Depending on which version of the ASA you're using (Regular or X) 9.6.x is all you'll ever have because they are End-of-Support some time in 2018.

I still have my money on a TCP window scaling issue as JBI and I suggested back in July.

Broken setup is on a redundant pair of ASA's. If the TCP flow switches from one to the other then the window scale factor gets lost and now the packets are being sent outside the TCP window as far as the ASA and its stateful firewall is concerned so it will TCP reset.

Working setup is on a single ASA so it saw the TCP 3 way handshake and always knows the window scale factor.

Sigh. I confirmed it yesterday. Broken setup goes through a pair of ASAs set in failover mode. Working setup bypasses the ASA entirely. Crap.
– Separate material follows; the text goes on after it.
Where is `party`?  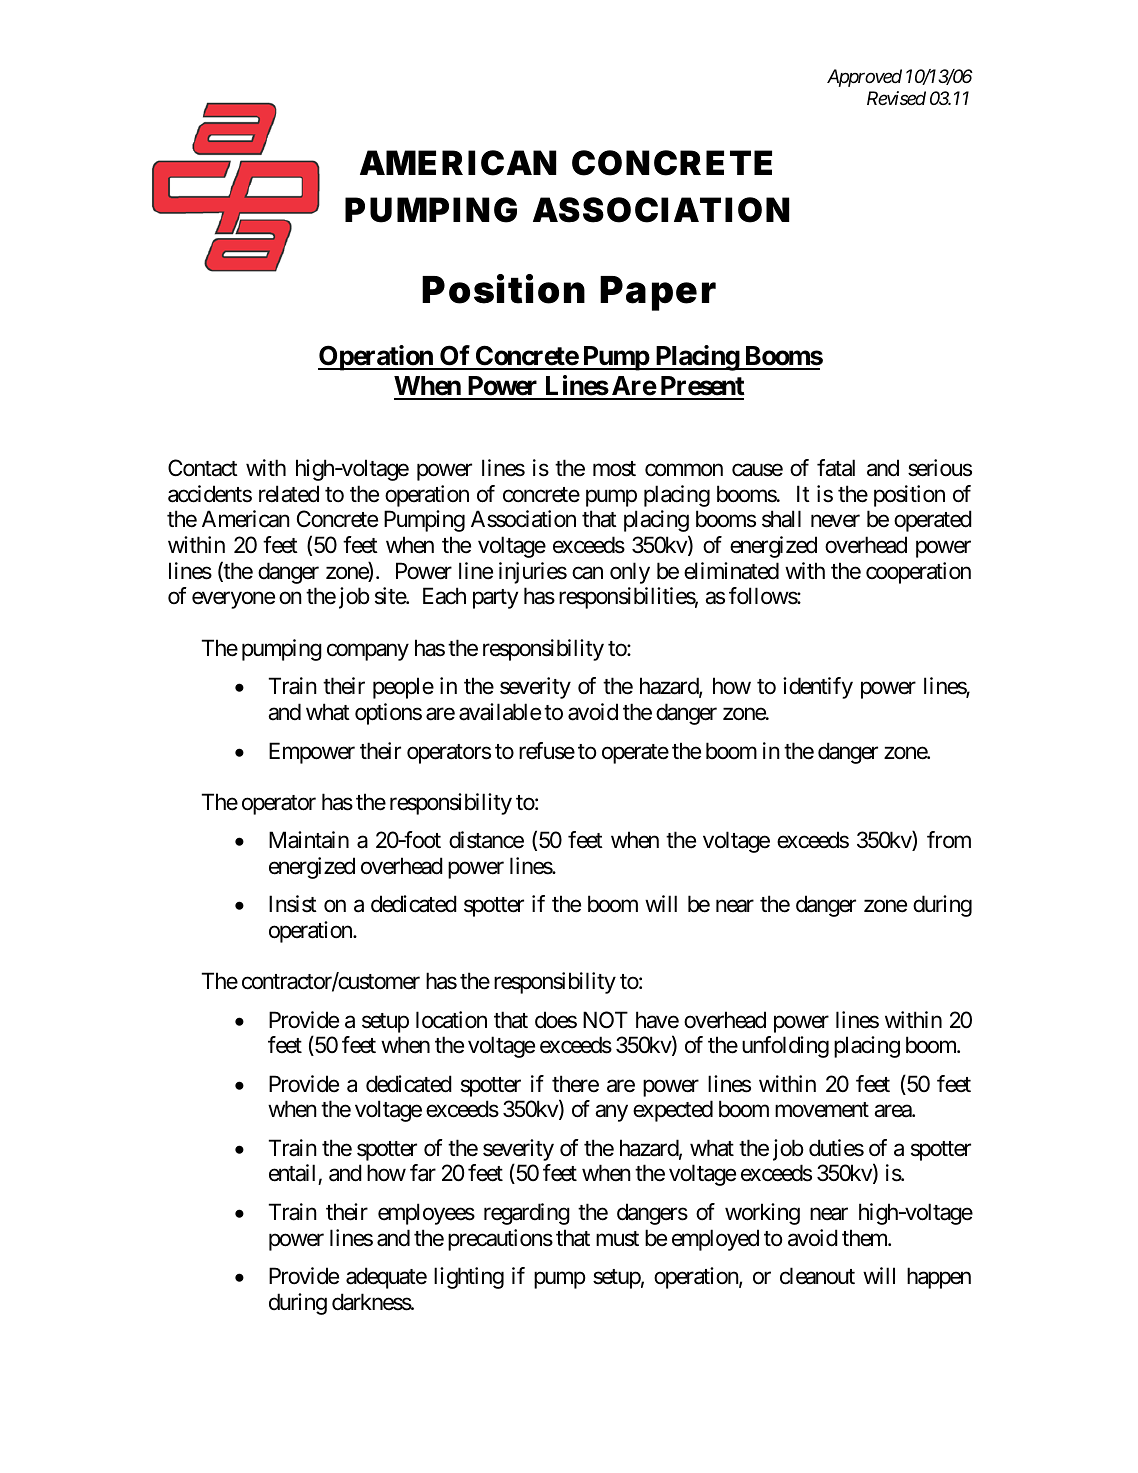 party is located at coordinates (495, 599).
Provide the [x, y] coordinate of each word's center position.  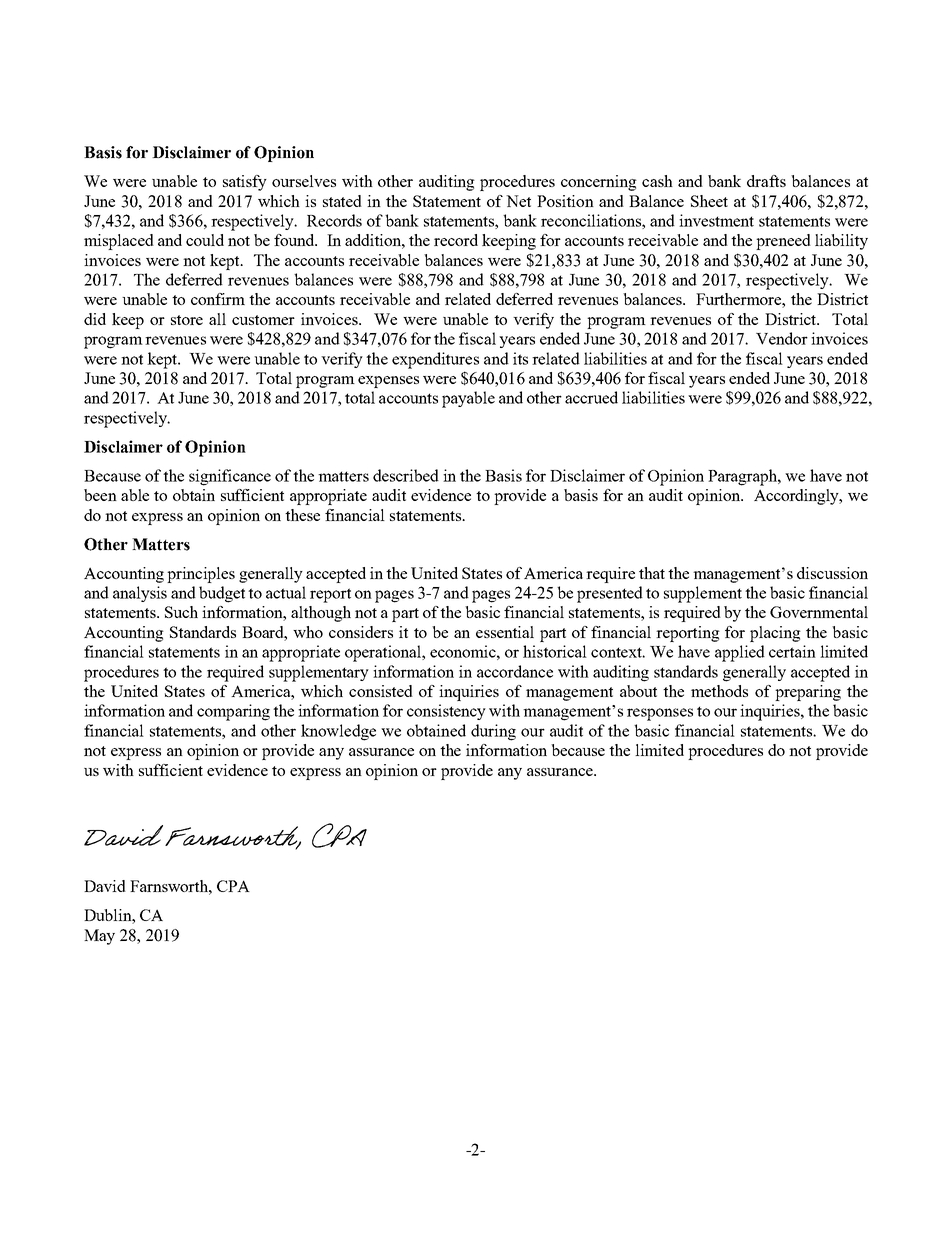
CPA [233, 886]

Other duties have reared their head for the moment. I'm shelving this until the week after Christmas. I'll bang on it again at that point.

Have you done any packet captures and looked at them in Wireshark? Have you checked to see if the TCP timestamps in the capture reach the ceiling of 2^32 at the point when the SSH connection dies? There is a bug in ASA 9.6.1 where the firewall incorrectly drops packets as PAWS failure. The bug is fixed in software 9.6.2(4) or 9.6.3.

If you have a Cisco account, the bug ID is CSCuq80704.